ORDEN DE TRABAJO 1:
Responde estas preguntas con datos del fragmento sobre la lectura:
(a) ¿Qué dicen entre risas los propagandistas ingeniosos de lo audiovisual?
(b) ¿En qué convierte Freddy Badrán los fines de semana?
(c) ¿Dónde viene la publicidad de las cremas dentales, según el fragmento?
ORDEN DE TRABAJO 2: Repite el fragmento sobre la lectura desde "Los propagandistas ingeniosos" hasta "dicen aquellos apocalípticos.", ambos incluidos, sin cambiar nada.
ORDEN DE TRABAJO 3: Retoma el fragmento sobre la lectura y continúalo a partir de donde termina.

Con el tiempo, aseguran los apocalípticos de siempre, habrá que leer a escondidas. Leer será una actividad ten vergonzosa como comer ajiaco1 en la Boquilla,2 y escribir esquelas de amor para adornarlas después con pétalos disecados. Emocionarse, en la posmodernidad que mutila o anula, es pecado. Nos rodea la industria de la obscenidad audiovisual, un bombardeo enloquecedor de imágenes sin sentido, una propaganda desdichada que nos invita a sumergirnos en el océano de los video clips, las telenovelas venezolanas, las rancheras vallenatas.
Los propagandistas ingeniosos de lo audiovisual (que los hay) dicen, entre risas, que leer da caries. Pero la publicidad de las cremas dentales nunca viene en los libros sino en la televisión. Freddy Badrán es uno de esos lectores que sabe desquitarse del tráfago visual de la semana y convierte los fines de semana en maratones de lectura, en los que alejado de los ruidos del mundo, lee tres y cuatro libros entre sopores y goles italianos. Esos maratones no serán posibles en ese futuro de pesadillas, cuando los lectores tendrán que aliarse con los fumadores, las prostitutas pelirrojas, los zurdos, los hijos comprensivos, los gordos serios, los flacos deportistas, los amantes del béisbol, los tipos sin arete, las mujeres con sostenes y otras muy desamparadas minorías sociales. El día no está lejos, dicen aquellos apocalípticos.
No saben de lo que se perderán; no podrán imaginar el resto de Remedios La Bella3 mientras subía a los cielos (aseguro que iba ceñuda y descompuesta, y que por fin maldecía a Fernanda del Carpio), ni el brillo luciferino en los ojos del Quijote cuando se enfrentaba a los risueños molinos de viento (ya oigo la voz del gramático diciendo que los molinos no se reían porque los molinos no pueden reírse), ni los remiendos de la blusa de la madre de Gorki.4 No podrán dejarse ir, suave, deliciosa, abandonadamente, en la corriente o el torbellino de la imaginación: ese esfuerzo de nuestras primeras potencias, que nos ratifica como seres humanos.

ENTRADAS PROPORCIONADAS:
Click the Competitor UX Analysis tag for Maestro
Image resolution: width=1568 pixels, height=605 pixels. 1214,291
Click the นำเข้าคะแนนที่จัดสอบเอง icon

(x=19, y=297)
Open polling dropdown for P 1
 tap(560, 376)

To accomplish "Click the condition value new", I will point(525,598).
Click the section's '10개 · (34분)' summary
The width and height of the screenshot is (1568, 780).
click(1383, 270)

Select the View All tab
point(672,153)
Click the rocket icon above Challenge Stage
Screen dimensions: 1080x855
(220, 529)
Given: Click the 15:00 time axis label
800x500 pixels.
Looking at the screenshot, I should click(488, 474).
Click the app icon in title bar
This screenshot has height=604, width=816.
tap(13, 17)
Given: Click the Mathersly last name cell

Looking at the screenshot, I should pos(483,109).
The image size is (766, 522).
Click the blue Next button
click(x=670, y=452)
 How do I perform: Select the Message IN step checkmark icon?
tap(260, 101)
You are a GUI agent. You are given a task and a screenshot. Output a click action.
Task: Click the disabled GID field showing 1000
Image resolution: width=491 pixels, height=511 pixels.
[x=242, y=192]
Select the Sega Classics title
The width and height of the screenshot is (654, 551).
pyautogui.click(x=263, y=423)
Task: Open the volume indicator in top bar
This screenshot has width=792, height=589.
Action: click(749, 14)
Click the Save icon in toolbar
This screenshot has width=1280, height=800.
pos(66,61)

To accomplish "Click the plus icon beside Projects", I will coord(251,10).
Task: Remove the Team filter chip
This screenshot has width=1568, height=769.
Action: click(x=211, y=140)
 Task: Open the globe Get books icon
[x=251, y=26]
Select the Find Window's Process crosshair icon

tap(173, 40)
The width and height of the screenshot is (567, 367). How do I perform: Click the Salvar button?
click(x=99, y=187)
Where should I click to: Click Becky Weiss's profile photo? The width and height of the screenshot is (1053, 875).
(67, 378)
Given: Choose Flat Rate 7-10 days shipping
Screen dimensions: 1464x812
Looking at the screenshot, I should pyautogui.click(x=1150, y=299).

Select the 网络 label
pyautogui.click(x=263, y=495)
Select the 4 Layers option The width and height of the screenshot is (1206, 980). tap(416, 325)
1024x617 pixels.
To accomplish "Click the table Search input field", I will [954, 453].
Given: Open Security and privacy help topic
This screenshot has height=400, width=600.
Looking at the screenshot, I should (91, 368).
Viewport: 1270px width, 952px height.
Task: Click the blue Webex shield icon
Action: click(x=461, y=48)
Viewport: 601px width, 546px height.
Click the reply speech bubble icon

RESPUESTA 1:
(a) Que leer da caries.
(b) En maratones de lectura.
(c) En la televisión, nunca en los libros.

RESPUESTA 2:
Los propagandistas ingeniosos de lo audiovisual (que los hay) dicen, entre risas, que leer da caries. Pero la publicidad de las cremas dentales nunca viene en los libros sino en la televisión. Freddy Badrán es uno de esos lectores que sabe desquitarse del tráfago visual de la semana y convierte los fines de semana en maratones de lectura, en los que alejado de los ruidos del mundo, lee tres y cuatro libros entre sopores y goles italianos. Esos maratones no serán posibles en ese futuro de pesadillas, cuando los lectores tendrán que aliarse con los fumadores, las prostitutas pelirrojas, los zurdos, los hijos comprensivos, los gordos serios, los flacos deportistas, los amantes del béisbol, los tipos sin arete, las mujeres con sostenes y otras muy desamparadas minorías sociales. El día no está lejos, dicen aquellos apocalípticos.

RESPUESTA 3:
Porque, ¿usted cree que es lo mismo leer y padecer aquella escena en la que el coronel Aureliano Buendía le dice a Gerineldo Márquez que el Macondo está lloviendo y usted siente en el centro de su alma esa lluvia melancólica que gotea contra el piso de sus recuerdos, que oír, mientras maneja, grita y maldice por la avenida Pedro de Heredia, la voz del coronel Aureliano Buendía 3 interpretada por la voz de William Vinasco Ch.?5
Leer, se dice, es una actividad en desuso, incluso para los propios periodistas, que intentan capturar algunos hechos y seres de cierto interés social, presentarlos bien a esa imprecisa oficina de cómplices o impugnadores que se llama opinión pública, y dormir mal. Las estadísticas —que al decir a veces complejo o infame de Borges legitiman el error de la democracia— muestran y demuestran que ya casi nadie lee. Otras estadísticas muestran que hay repuntes de la lectura.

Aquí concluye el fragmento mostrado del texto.